* PROVIDED RECORDS:
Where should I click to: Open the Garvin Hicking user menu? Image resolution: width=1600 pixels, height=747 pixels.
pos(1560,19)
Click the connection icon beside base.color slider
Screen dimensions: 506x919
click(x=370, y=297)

* DIRECTIONS FOR THIS TASK: Rewrite all of the material above, replacing "user menu" with "account menu" and leaving everything else unchanged.

* WRITTEN RESPONSE:
Where should I click to: Open the Garvin Hicking account menu? Image resolution: width=1600 pixels, height=747 pixels.
pos(1560,19)
Click the connection icon beside base.color slider
Screen dimensions: 506x919
click(x=370, y=297)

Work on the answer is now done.